> **RECORD EXTRACTS**:
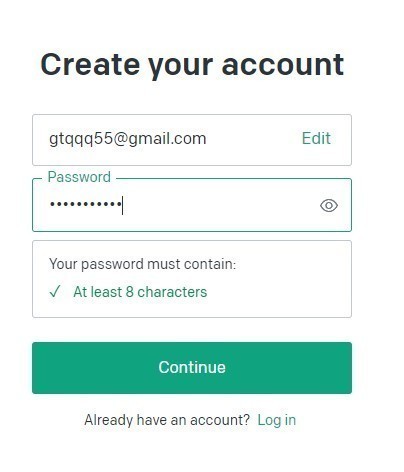The image size is (404, 472).
Task: Open the Log in link
Action: point(277,420)
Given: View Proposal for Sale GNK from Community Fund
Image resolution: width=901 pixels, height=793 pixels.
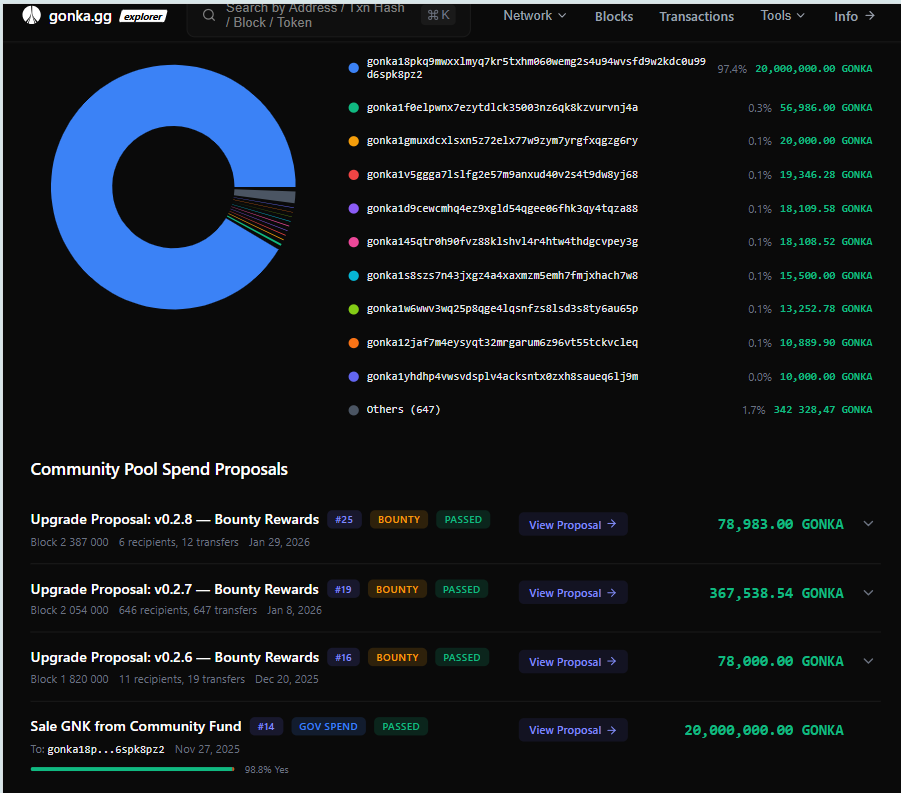Looking at the screenshot, I should click(x=572, y=731).

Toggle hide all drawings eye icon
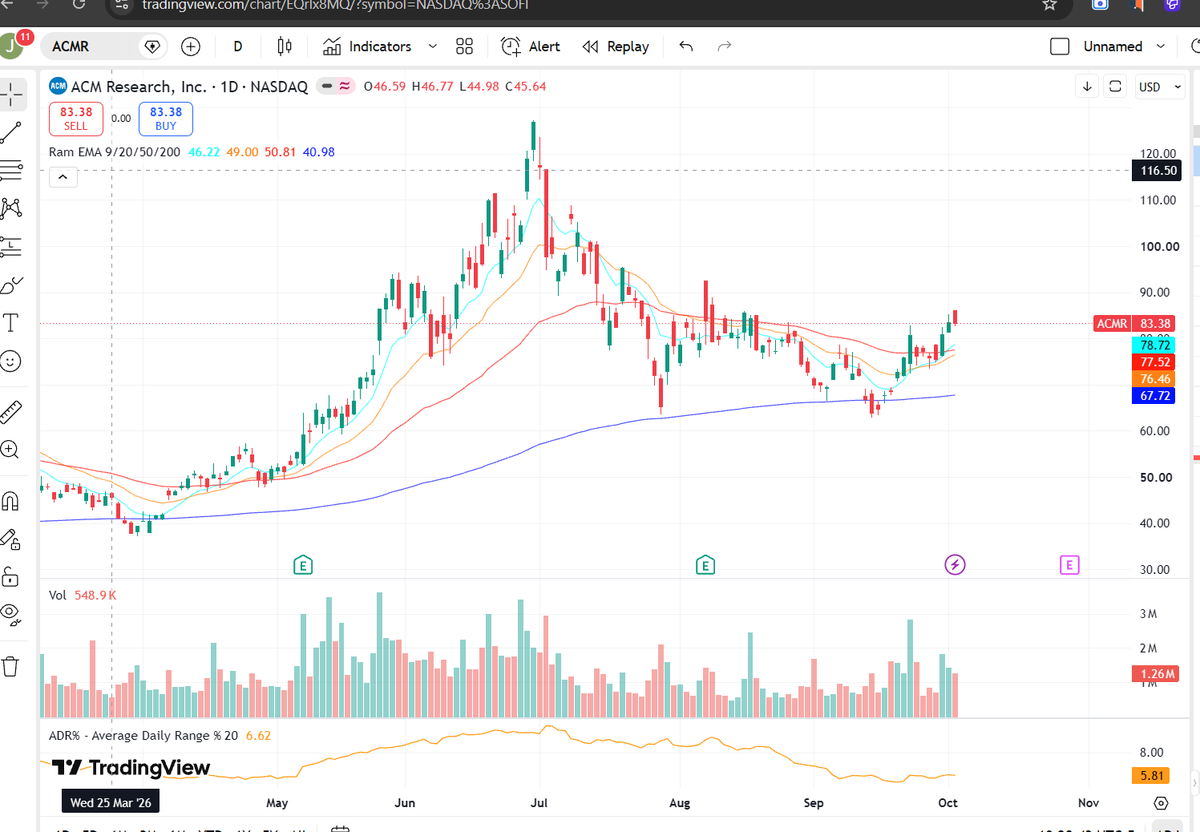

> **AIM OF THE TASK**:
Can you reproduce every line of the data above word for word, leaving the pictures out?

> **PROBLEM SOLUTION**:
The image size is (404, 472).
Task: Open the Log in link
Action: point(277,420)
Given: View Proposal for Sale GNK from Community Fund
Image resolution: width=901 pixels, height=793 pixels.
Looking at the screenshot, I should click(x=572, y=731).

Toggle hide all drawings eye icon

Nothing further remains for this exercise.